**PARTS OF THE EXERCISE**:
A. In two sentences, summarize the forum thread on fishing reels.
B. List every username that has a post in the forum thread on fishing reels, naming each one once.
C. Go on with the forum thread on fishing reels from the point where it stops.

**DOCUMENT EXTRACT**:
★ ★ ★ ★ ★

# reels



## catfisher (Jul 15, 2013)

Which one the okuma trio baitreeder or the penn battle


----------



## fish bucket (Dec 5, 2002)

not knowing your use,i would go with penn battle.
great reel plus i'm not a fan of okuma's.


----------



## Jbare0001 (Apr 24, 2006)

I have used a trio baitfeeder and it felt pretty smooth and solid, granted it was just a 30 size catching saltwater panfish, but it was nice, cast good too.


----------



## 1BadF350 (Jul 19, 2006)

Battle. I have two battle 8000s and they are solid and smooth.


----------



## KEVIN (Feb 26, 2009)

I would go with the battle...If you are not in a rush you can wait on the conflict coming out in the fall


----------



## Youngbuck757. (Jan 10, 2013)

Battle


----------



## dchfm123 (Jun 11, 2011)

Wait on the conflict. That reel looks like a home run for penn. If you have to have a reel now, get a sargus or something cheap and use it till then.


----------



## KEVIN (Feb 26, 2009)

you are right get a sargus or shimano sedona until the conflict comes out


----------



## surfchunker (Apr 10, 2006)

Battle any day of the week ... don't know about the conflict they are talking about. ... Battle has been Battled tested many times ... what size of reel are you looking for and uses of said reel


----------



## KEVIN (Feb 26, 2009)

★ ★ ★ ★ ★

**DATA LISTING**:
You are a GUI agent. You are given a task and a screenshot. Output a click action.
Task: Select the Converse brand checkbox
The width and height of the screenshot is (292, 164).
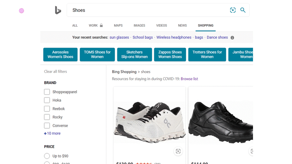click(47, 125)
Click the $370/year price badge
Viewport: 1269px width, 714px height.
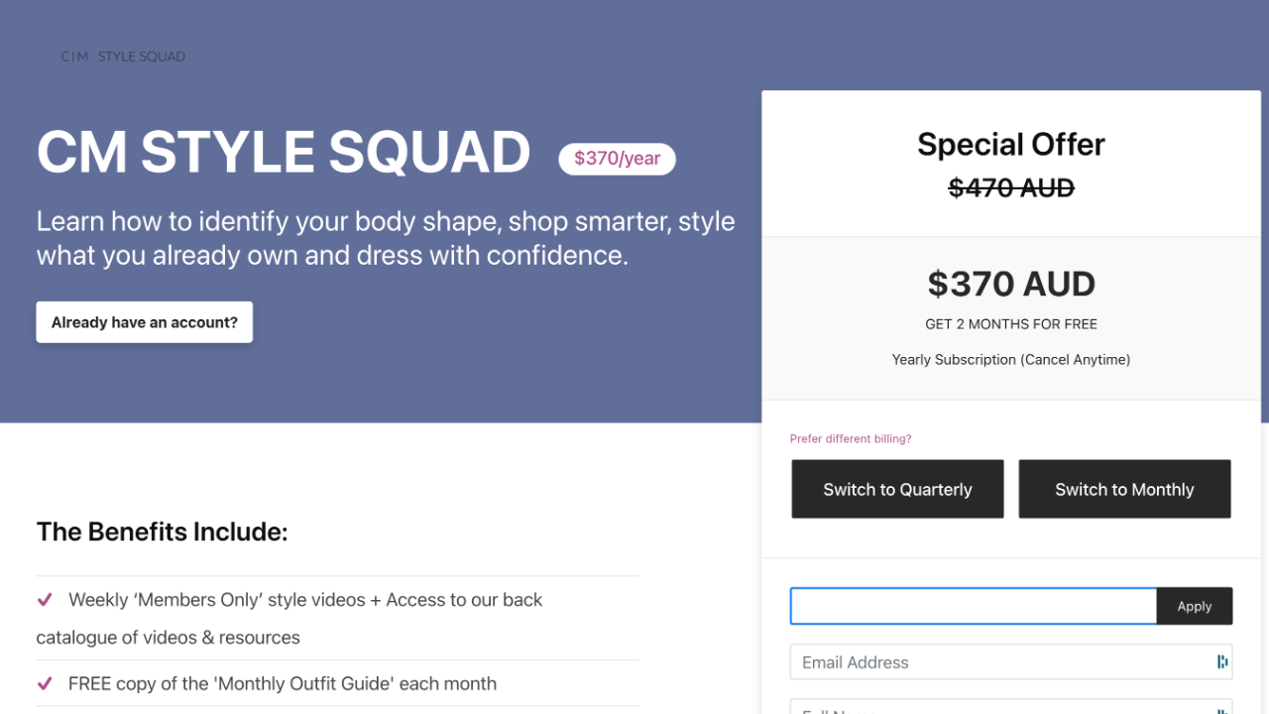click(x=617, y=159)
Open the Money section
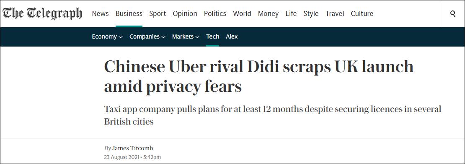This screenshot has width=465, height=164. tap(268, 14)
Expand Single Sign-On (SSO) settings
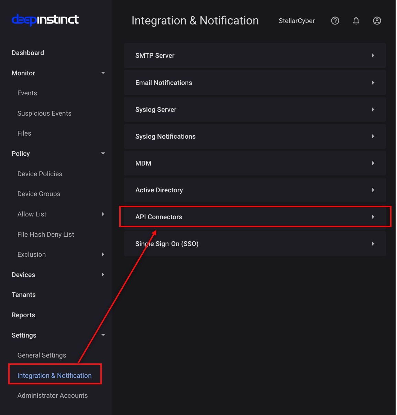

★ ★ ★ ★ ★

**ANSWERS**:
A. A forum member asks whether to choose the Okuma Trio baitfeeder or the Penn Battle, and most replies favor the Battle and praise it as solid and smooth, although one person who used a Trio baitfeeder also found it smooth and solid. Some posters suggest waiting for the Penn Conflict, which is expected in the fall, and using a cheaper reel such as a Sargus or a Shimano Sedona until it comes out.

B. catfisher, fish bucket, Jbare0001, 1BadF350, KEVIN, Youngbuck757., dchfm123, surfchunker

C.
The is a Battle 5000 for $70 on here. Good deal


----------



## robert63 (Jul 22, 2013)

Hi guys my names Robert I'm 17 and I'm an intermediate catfish angler I am new to this site and I wanted some oppionoins and inside Intel on a good lever drag surf reel I have one picked out an okuma solterra 15cs its the cheapest one I could find on the internet and I want to know anybodies oppinoin on it thanks


----------



## NC KingFisher (Nov 20, 2011)

Well robert, you might wanna start a new thread. Probably work better. And what you have is a boat reel, not a surf reel


----------



## dchfm123 (Jun 11, 2011)

Robert, the only good lever drag reels I have found for casting are the avets, daiwas, and shimanos. I haven't tried the okuma cedros lds. Start a new thread and I will give you more info on it.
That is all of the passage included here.